## AUFGABEN
**A.** Fasse den Absatz des Reiseberichts über Norwegen, der mit „Beim nächsten Parkplatz“ beginnt, als kurze Stichpunktliste zusammen. Die wichtigsten Fakten sollen erhalten bleiben.
**B.** Führe den Reisebericht über Norwegen im Anschluss an seinen letzten Absatz weiter.

## TEXTAUSSCHNITT
━━━━━━━━━━━━━━━━━━━━━━━━━━━━━━

Magirus on tour

Wenn schon nicht ans Nordkap dann wenigstens ans Südkap – Norwegen Teil 9

Oktober 2020

Trotz einigem Kopfzerbrechen haben wir nicht herausgefunden, wofür die farbigen Streifen (die Farben sind nicht immer gleich) an den Türen gut sein sollen. Bis wir uns mal getraut haben, eine Verkäuferin zu fragen. Die Antwort wäre eigentlich recht einfach: Falls der Laden überfallen wird, kann man auf den Bildern der Überwachungskamera erkennen, wie gross der Dieb in etwa ist.

Beim nächsten Parkplatz kurz vor dem Tunnel nach Stavanger hat Carole ein schlechtes Gewissen und möchte die Parkgebühr für die Übernachtung bezahlen. Der Parkplatz ist ganz neu und es gibt auch eine Tafel mit Zahlungsinformationen per App. Nach mehreren Versuchen und Flüchen gibt Carole auf und fragt einen Norweger. Es stellt sich heraus, dass die Infotafel noch vom alten Parkplatz ist. Für den Neuen ist noch keine Gebühr fällig (gleiches gilt für den neuen Tunnel nach Stavanger).

In Stavanger möchten wir herausfinden, wo die Lieblingsspeise für den Magirus herkommt. Hier befindet sich einerseits der Hauptsitz der staatlichen Ölfirma «Equinor» und auch das norwegische Erdölmuseum. Das Museum gefällt uns sehr gut! Wir lernen, dass das Öl nicht von Dinosauriern stammt sondern hauptsächlich aus Algen entstanden ist. Unser Magirus ist also quasi Vegetarier 😉. Weiter gibt es viele interessante Modelle zu bestaunen und einige davon können sogar ausprobiert werden, wie zum Beispiel die Evakuierungsleiter für Bohrinseln. Nicht zuletzt wird die Erdölförderung auch kritisch beleuchtet, einerseits was Unfälle betrifft andererseits das bei der Verbrennung freigesetzte CO2. Interessant ist auch, dass der norwegische Staat einerseits die Elektromobilität stark fördert, andererseits aber die norwegische Altersvorsorge aus den Erträgen der Erdölförderung finanziert wird.

━━━━━━━━━━━━━━━━━━━━━━━━━━━━━━

## DATENAUSZUG
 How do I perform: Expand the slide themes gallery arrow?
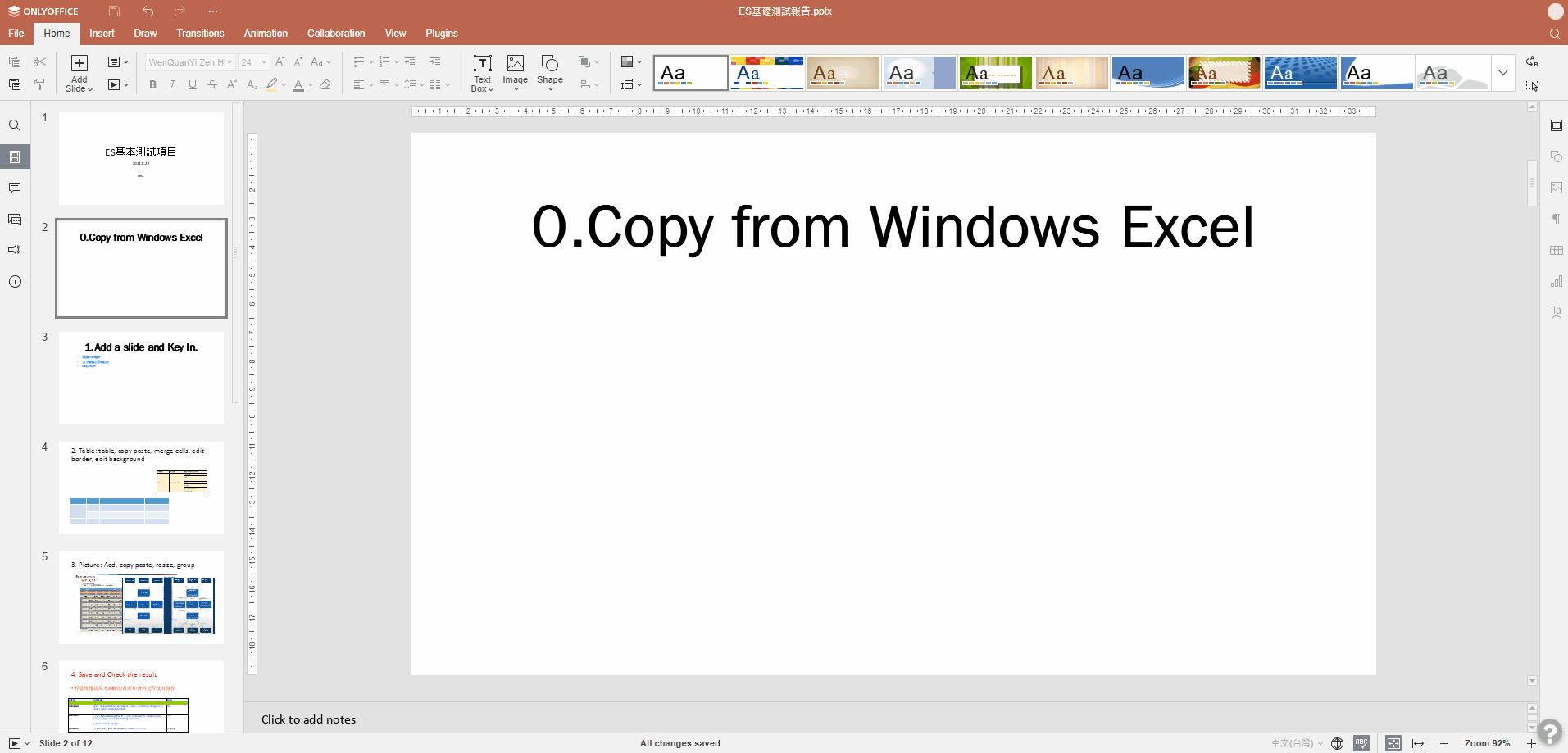coord(1503,73)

━━━━━━━━━━━━━━━━━━━━━━━━━━━━━━

## DIE ANTWORTEN
**A.**
- Carole will auf dem neuen Parkplatz kurz vor dem Tunnel nach Stavanger die Gebühr für die Übernachtung bezahlen.
- Die Zahlung per App nach den Angaben auf der Infotafel gelingt ihr trotz mehrerer Versuche nicht.
- Ein Norweger klärt auf, dass die Tafel noch vom alten Parkplatz stammt.
- Für den neuen Parkplatz ist noch keine Gebühr fällig, ebenso wenig für den neuen Tunnel nach Stavanger.

**B.**
Südlich von Stavanger geht der Atlantik über in die Nordsee. Hier beginnt die Nordseestrasse (Nordsjøvegen), welche der Küste entlang an einigen Sehenswürdigkeiten vorbeiführt. Der ganzen Küste entlang gibt es noch viele Überreste von Befestigungsanlagen aus dem zweiten Weltkrieg. Ausserdem gibt es an diesem Küstenabschnitt viele Leuchttürme und andere Signale für Schiffe, da die Navigation bedingt durch viele Buchten, Inseln und Untiefen schwierig ist. Beim Leuchtturm von Eigerøy fyr haben wir Glück und sehen nochmals eine ganze Gruppe Orcas.

Zwischendurch gibt es wieder mal eine Bastelstunde, da sich ein paar Dinge auf unserer Todo-Liste angesammelt haben. Die am meisten benutzte Pfanne des Pfannensets muss ersetzt werden, da die Beschichtung nicht mehr vorhanden ist. Die neu erworbene Pfanne verlangt nach einem Rand, da sonst der abnehmbare Griff nicht hält. Auch bei der Leiter zeigen sich Verschleisserscheinungen an den Gummifüssen. Um unsere Schnitzkünste zu trainieren, ersetzen wir diese kurzerhand mit edlen, aus dem vollen geschnitzten Birkenholzfüssen.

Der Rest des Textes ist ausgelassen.